**WHAT YOU NEED TO DO**:
(a) Transcribe the part of the passage on team building and core values that opens with the words containing "4 steps to living" and closes with "with your department.".
(b) According to the passage on team building and core values, why is a one-day team building event expensive in more ways than one? Answer in one to three sentences.
(c) Take the passage on team building and core values further, picking up from where it stops.

— Start DOCUMENT TEXT —

The reason: Sunburn (my words not his). A one day team building event is like a summer day at the beach without sunblock — painful and expensive. It’s expensive in more ways than one, because you pay for the event literally yet tend not to reap any long-term ROI from one day. It’s like joining a gym, going once ,and expecting to be at peak fitness without ever doing another workout all year. Figuratively, your team may feel “the burn” for a few days, but then the further you get away from the one day, the more it fades like a sunburn.

4 steps to living core values

As I referenced in my TLNT article on The Aftermath of Penn State, it is not enough to simply print a mission statement on your wall or on your letterhead. Nor is it sufficient have a one day “rally” or to talk about it every once in a while. When you do that, your common sense of purpose will fade like a sunburn.

Everyone in your department needs to understand your core covenants, be able to define them, and be able to describe what those values look like in action in the workplace and in the community. And most importantly, the cure to prevent your common sense of purpose from fading like a sunburn is to build a culture where your people are living the core values every day. The exercise I take clients through is a four step process and you can do the same with your department.

— End DOCUMENT TEXT —
— Start DATA SHOWN —

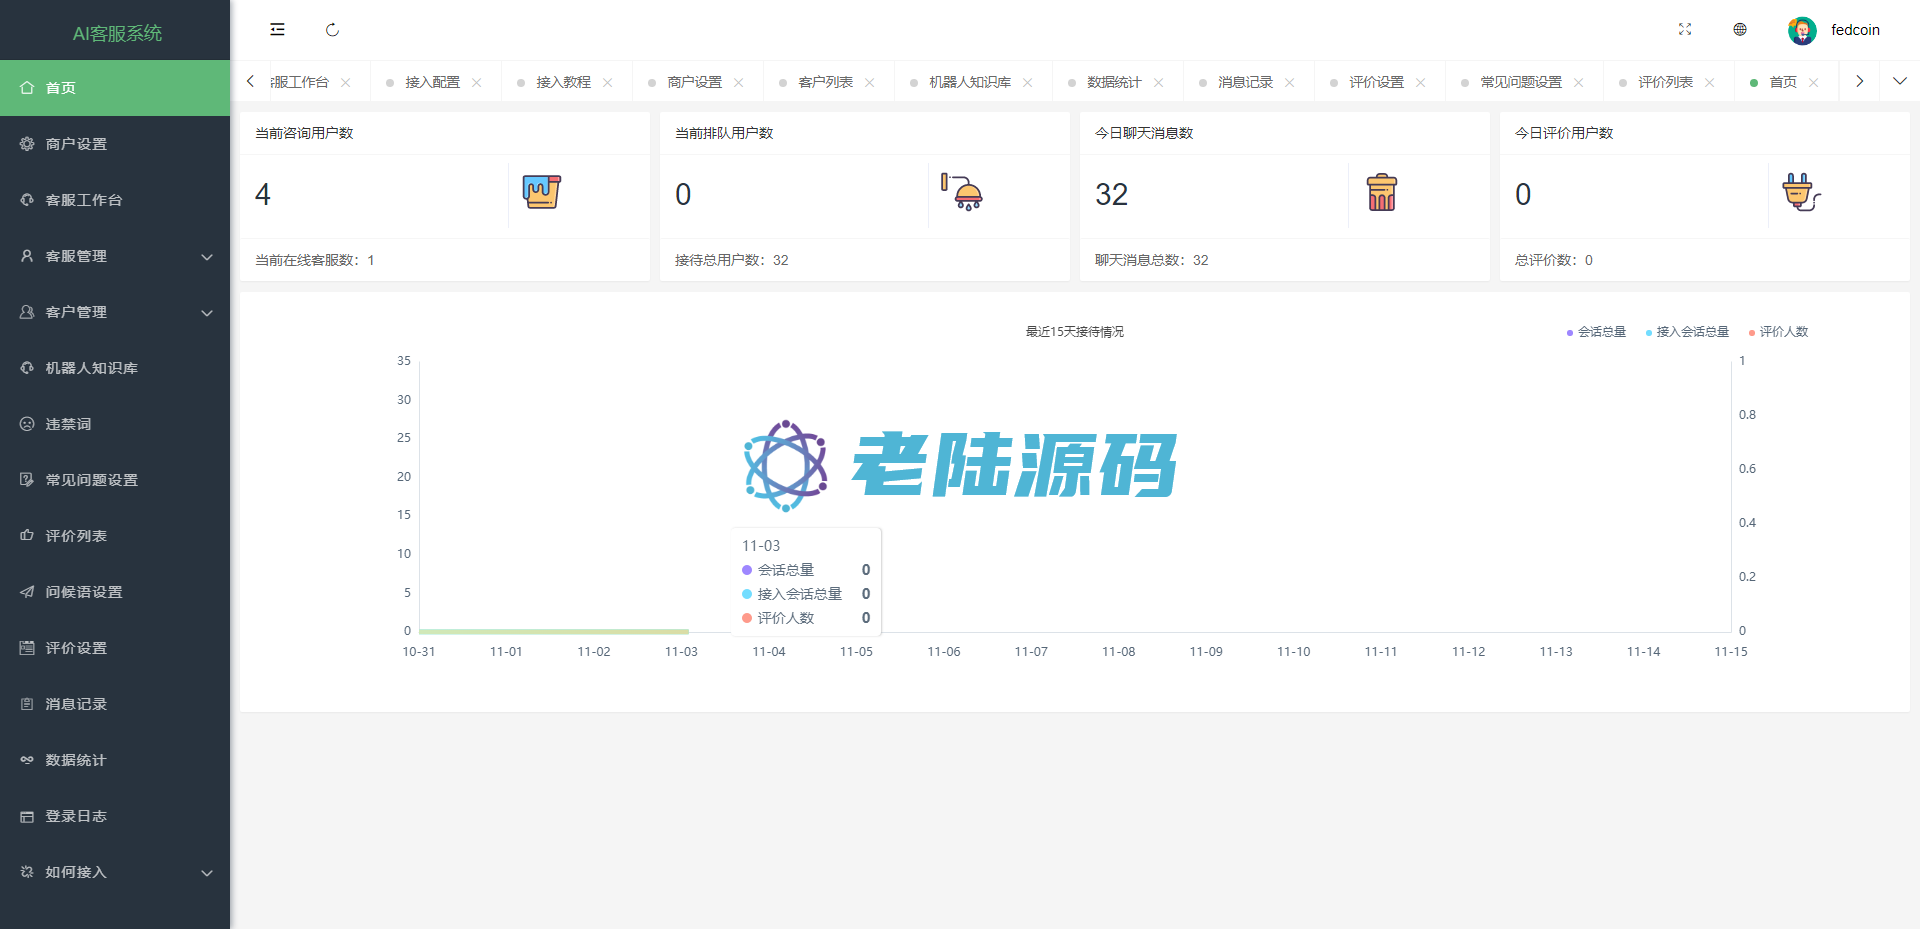Switch to the 数据统计 tab

tap(1114, 82)
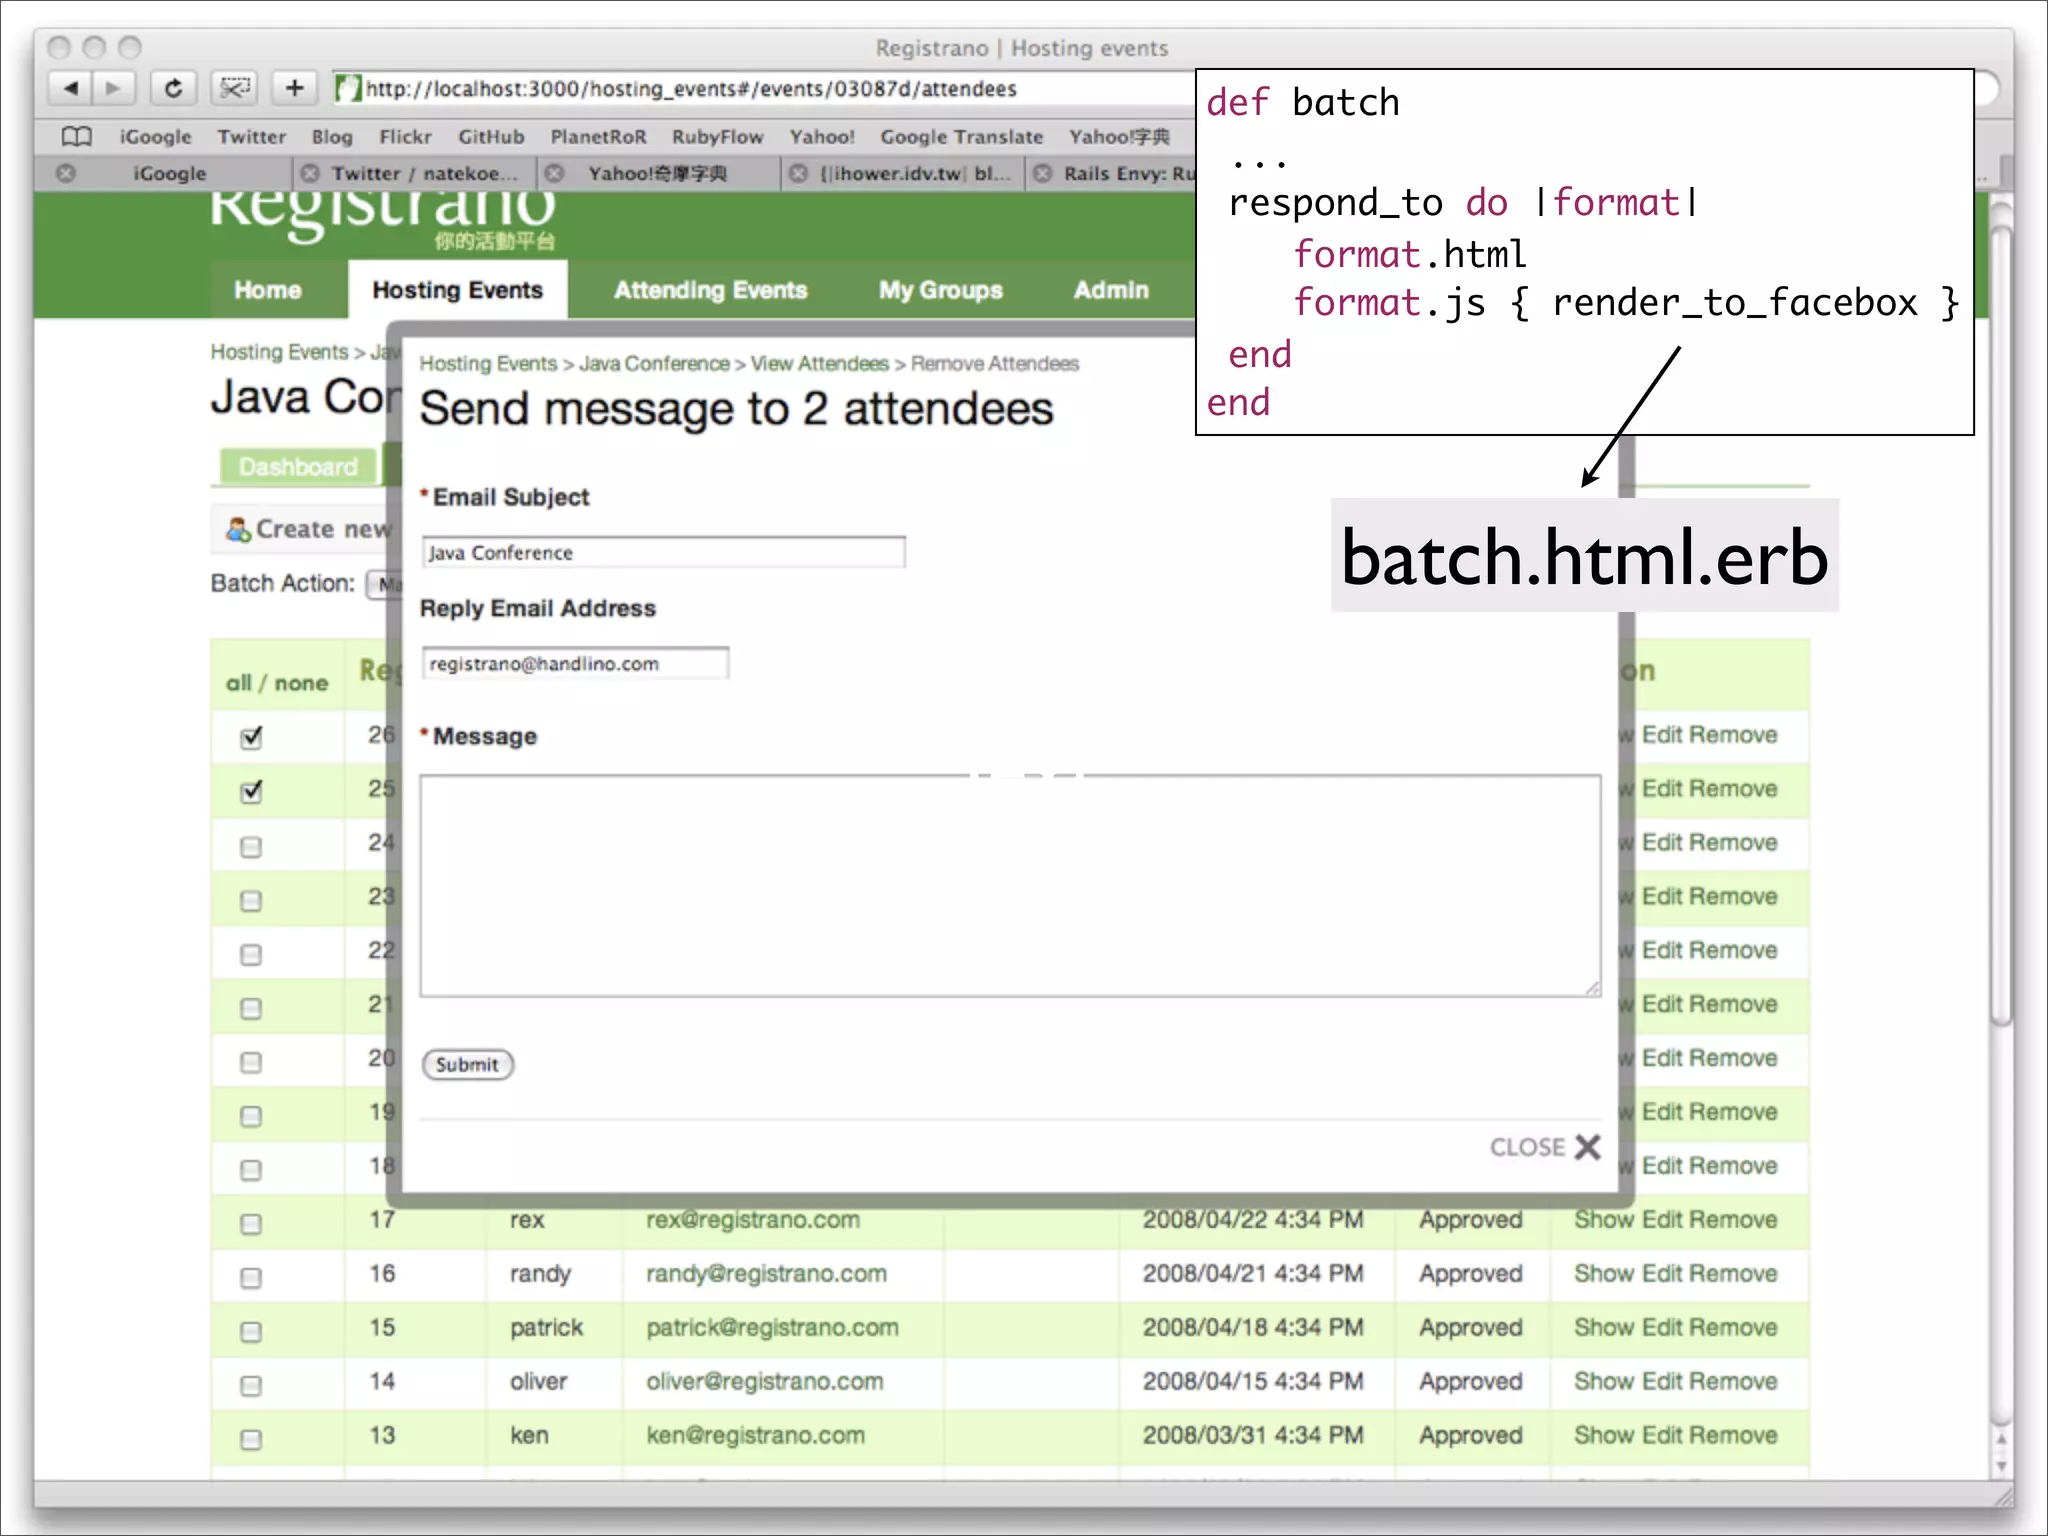
Task: Click the Email Subject input field
Action: pyautogui.click(x=663, y=553)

— End DATA SHOWN —

**SOLVED PROBLEMS**:
(a)
4 steps to living core values

As I referenced in my TLNT article on The Aftermath of Penn State, it is not enough to simply print a mission statement on your wall or on your letterhead. Nor is it sufficient have a one day “rally” or to talk about it every once in a while. When you do that, your common sense of purpose will fade like a sunburn.

Everyone in your department needs to understand your core covenants, be able to define them, and be able to describe what those values look like in action in the workplace and in the community. And most importantly, the cure to prevent your common sense of purpose from fading like a sunburn is to build a culture where your people are living the core values every day. The exercise I take clients through is a four step process and you can do the same with your department.

(b) It is expensive because you pay for the event literally, yet a single day tends to bring no long-term return on that investment.

(c)
  1. Define your Core Values (typically three or four);
  2. Identify and describe in detail what they look like in action (using examples and success stories);
  3. Make a public declaration that you will live them and display this declaration;
  4. Go live them!

(I would be pleased to share a copy of my core covenant blueprint for you to use with your team email me:

Changing a culture, building a team, and creating a more civil workplace can seem overwhelming, and you may feel like you have the weight of the world on your shoulders. To put things in perspective, understand that you alone can’t change the world but you can make your small part of it a better place and that is contagious.

So, I encourage you to honor those who gave their life in the war on terror, thank every service man and woman you meet and practice civility like we did the weeks after 9/11. Most importantly, don’t just do it today on the anniversary of 9/11, do it every day. Don’t let civility fade like a sunburn.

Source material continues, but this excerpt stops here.